- Education: University of Pittsburgh Uppsala University;
- Scientific career
- Fields: Behavioral economics; Philosophy of Science; Political Philosophy;
- Workplaces: Stockholm University George Mason University University of Alabama at Birmingham;
- Website: erikangner.com

= Erik Angner =

Swedish economist

Erik Angner is a Swedish-American author and Professor of Practical Philosophy at Stockholm University. Angner is a moral philosopher whose research and teaching grapple with the classical philosophical question "How should people live?" by exploring issues of well-being, rationality, and social order. His work is thoroughly interdisciplinary, bridging philosophy and economic fields and studying rationality and well-being, particularly in the context of decision theory, behavioral decision research and the relationships between happiness, poverty, and health with ways to quantify happiness.

==Education and academic career==
Angner attended Uppsala University where he received his bachelor's degree in philosophy and mathematics followed by his masters in theoretical philosophy. He then completed two PhDs at the University of Pittsburgh, one in Economics and the other in History and Philosophy of Science.

He taught at the University of Alabama at Birmingham where he was also enlisted as an investigator for the Center for Education and Research on Therapeutics; Associate Scientist for the Minority Health and Research Center; Scientist for the Center for Outcomes and Effectiveness Research and Education; Co-director for the Regulatory & Research Ethics Component; Director of Interdisciplinary Philosophy and Political Economy;

Angner moved to George Mason University in 2012 where, in addition to being associate professor of philosophy, he worked with the Department of Economics as well as the School of Policy, Government, and International Affairs, before serving as the Director of the Philosophy, Politics, and Economics Program.
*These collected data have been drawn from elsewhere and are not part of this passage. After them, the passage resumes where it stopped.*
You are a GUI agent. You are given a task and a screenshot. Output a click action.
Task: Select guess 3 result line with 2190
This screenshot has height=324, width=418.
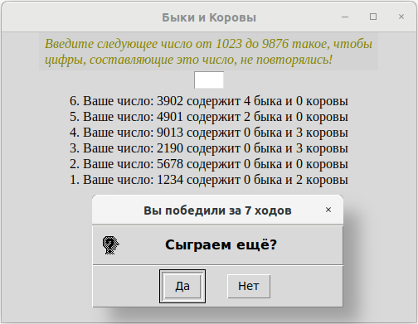point(209,148)
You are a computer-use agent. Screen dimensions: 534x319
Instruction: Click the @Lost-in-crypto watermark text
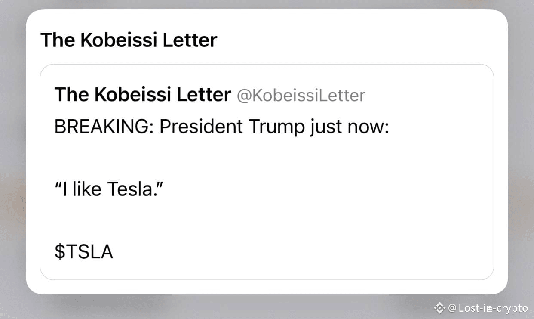click(488, 308)
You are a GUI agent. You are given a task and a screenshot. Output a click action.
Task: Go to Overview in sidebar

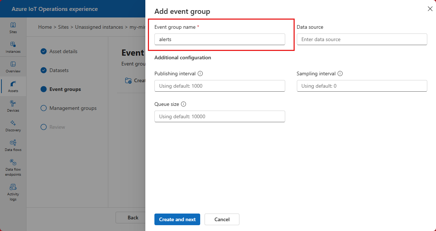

In 2016, he joined Stockholm University as Professor of Practical Philosophy and Director of their Philosophy, Politics, and Economics Program as well as researcher for the Institute for Future Studies and TINT Centre of Philosophy and Social Science for the University of Helsinki.

==Books==
Angner has written a number of papers and book chapters published in journals of philosophy, economics, psychology, medicine, and history of science and is the author of Hayek and Natural Law which seeks to paint Hayek's work as a continuation of the Natural Law tradition. His other book, A Course in Behavioral Economics was hailed as one of the first behavioral economics textbooks and has been translated in multiple languages.
In 2023, Angner's book, How Economics Can Save the World: Simple Ideas to Solve Our Biggest Problems, was published by Penguin Press.